In any event, I do not believe that the American people would tolerate an economic system under which successful firms that have done nothing wrong are routinely broken up by the government. I shudder to think what Donald J. Trump would have done with that power, and I doubt very much that Congress will want to put such power in the hands of the executive branch. I hope not.
As much as I am concerned about the excessive political power of large corporations in the United States, I do not see widespread deconcentration of the economy as a wise response. The economic costs would be enormous. If there is sufficient political will to reduce the political power of large corporations, there are far better solutions that would not cause such damage to our economy. For example, shareholder votes could be required for any political contributions by public companies, public funding of candidates could be increased, and vastly more transparency into how corporations interact with and lobby the government could be mandated.
Conclusion
Antitrust law urgently needs to free itself of the laissez-faire ideology that the Chicago School has successfully embedded into the case law over the past several decades. This article explains how that can be done by replacing Chicago School doctrine with a constellation of rebuttable presumptions favoring antitrust plaintiffs that are based on economic theory and evidence. I hope that Modernists and Populists will make common cause with this effort.

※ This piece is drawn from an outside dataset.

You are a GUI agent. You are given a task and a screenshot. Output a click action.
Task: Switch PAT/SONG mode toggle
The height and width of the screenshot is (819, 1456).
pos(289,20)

In the months and years ahead, I expect to see the Biden administration generally pushing the boundaries of antitrust enforcement in a pragmatic way, recognizing that the case law in many respects is favorable to defendants and that losing cases weakens enforcement. I especially expect—and hope—to see challenges in cases where dominant firms are seeking to acquire nascent competitors that pose a real threat to their dominance. Protecting competition requires preserving those threats, especially when they are few in number. Those cases will likely involve both horizontal and vertical issues. How the agencies and the courts deal with the inherent difficulty of predicting the path of innovation and with claimed synergies will be critical.
We also will see a noticeable increase in enforcement activity if Congress substantially increases the budgets of the enforcement agencies. Those extra resources would do a great deal to turbocharge the efforts of the Biden administration to better deter anticompetitive mergers and conduct and to push the boundaries of antitrust law.

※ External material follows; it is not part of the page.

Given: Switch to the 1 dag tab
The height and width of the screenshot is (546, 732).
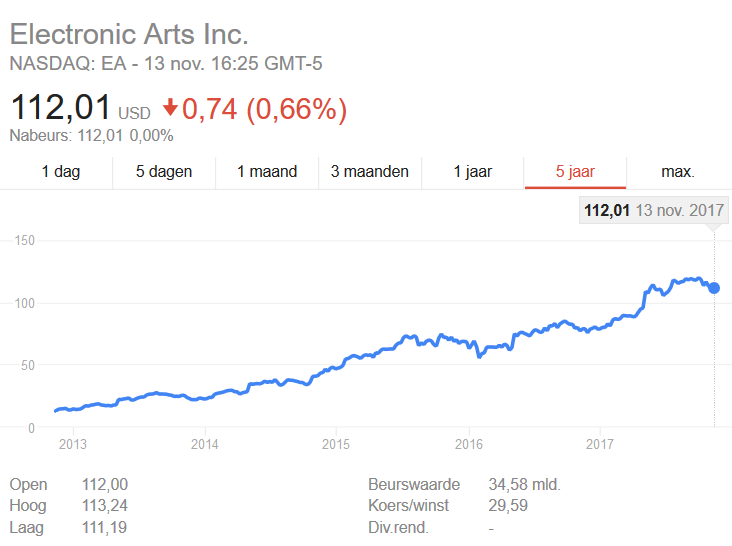Looking at the screenshot, I should click(61, 171).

Finally, we have the prospect of major, substantive changes to the antitrust statutes to strengthen antitrust enforcement. Others are more qualified than I am to assess the likelihood of Congress passing such legislation, but if it does, we will see a wave of cases testing the boundaries of these new provisions. I would like to think that the courts would then get the message and finally move past the Chicago School biases against antitrust plaintiffs that have seeped into the case law over the years. Only time will tell.